**Stored items from a collection**
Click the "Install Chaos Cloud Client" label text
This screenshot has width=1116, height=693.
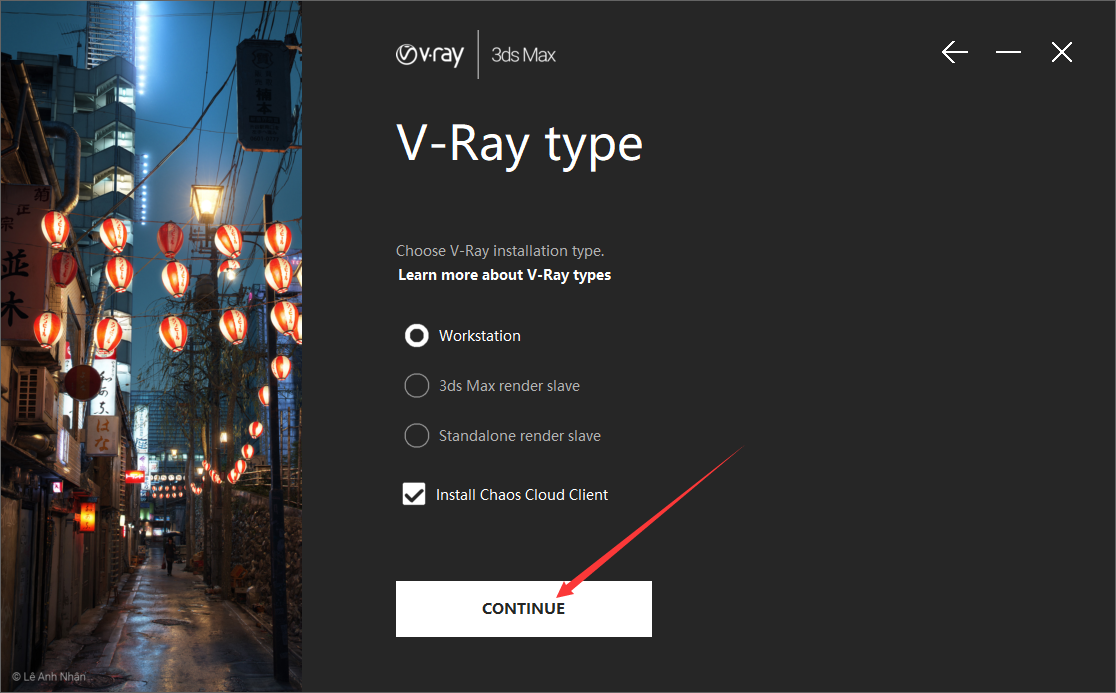click(x=522, y=495)
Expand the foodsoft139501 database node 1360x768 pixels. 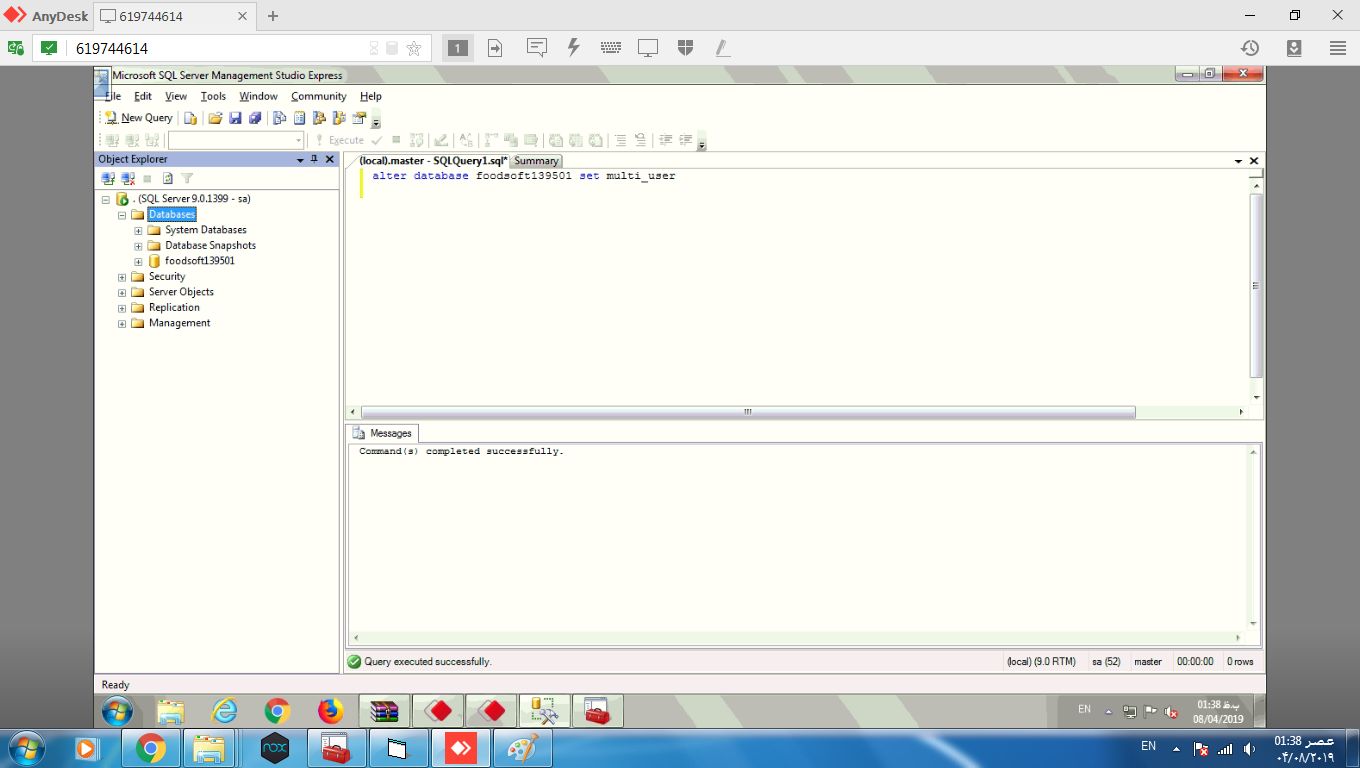pyautogui.click(x=139, y=262)
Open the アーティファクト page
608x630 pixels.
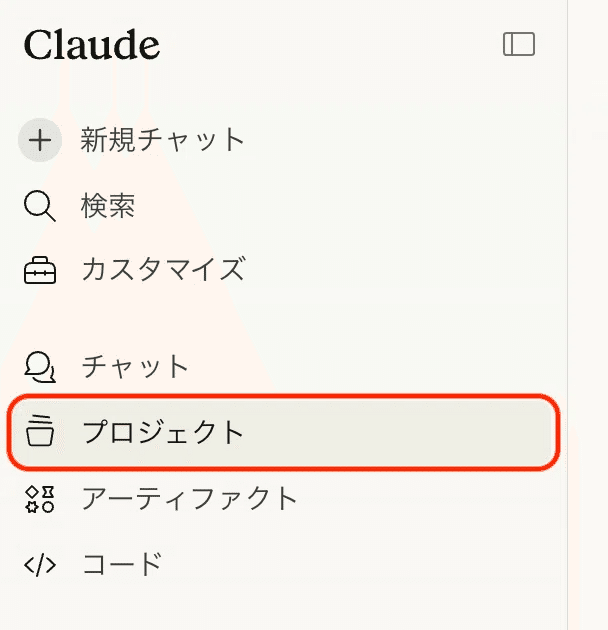pos(190,498)
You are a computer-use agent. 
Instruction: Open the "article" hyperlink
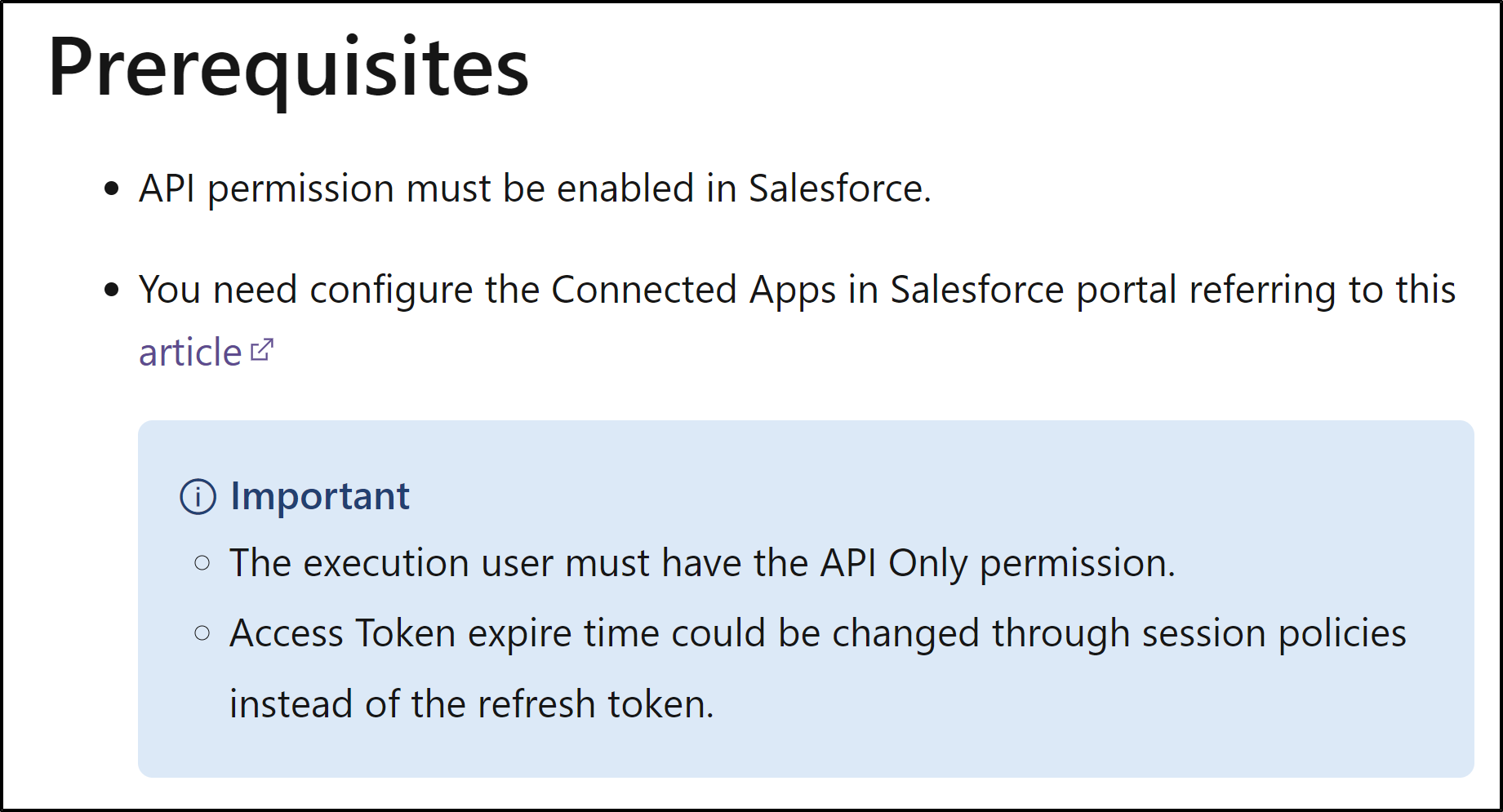click(x=190, y=353)
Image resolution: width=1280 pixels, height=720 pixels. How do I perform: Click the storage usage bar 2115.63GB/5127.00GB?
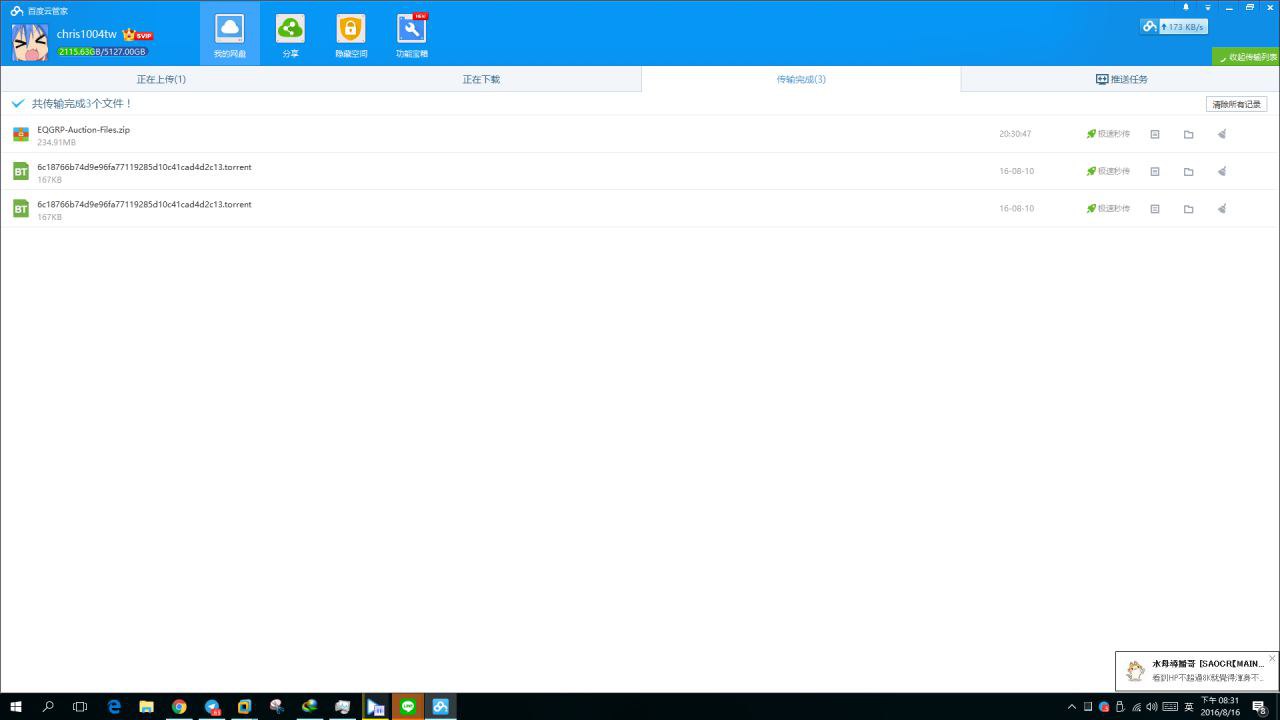(102, 52)
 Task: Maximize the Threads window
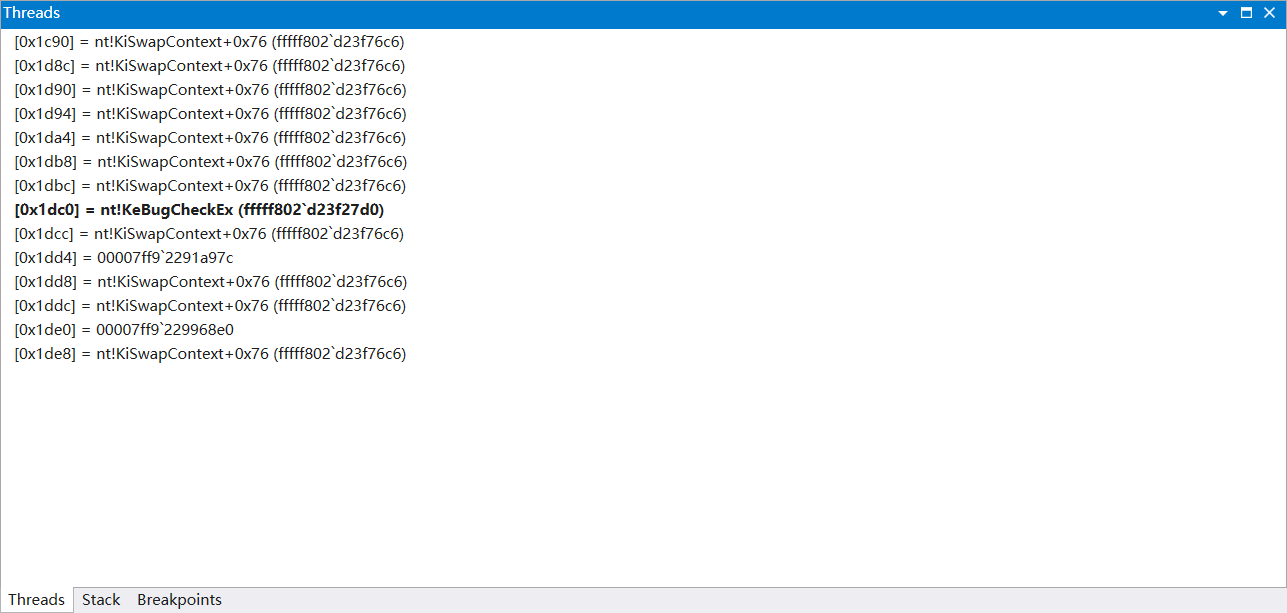click(1245, 13)

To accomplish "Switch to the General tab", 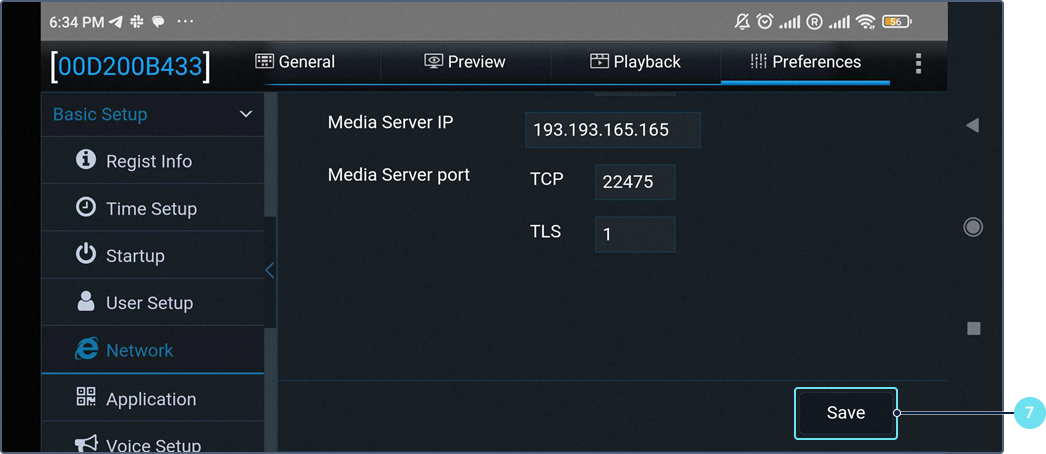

**Task goal**
Rewrite the items from the line that contains "You are a computer-use agent." through the end of the items, changing "hyperlink" to "link" and leaving everything else unchanged. Omit the pictures from your answer.

**Result of the task**
You are a computer-use agent. 
Instruction: Open the "article" link
click(x=190, y=353)
Image resolution: width=1280 pixels, height=720 pixels. How do I perform: Click the storage usage bar 2115.63GB/5127.00GB?
(102, 52)
 Task: Maximize the Threads window
click(1245, 13)

To accomplish "Switch to the General tab", 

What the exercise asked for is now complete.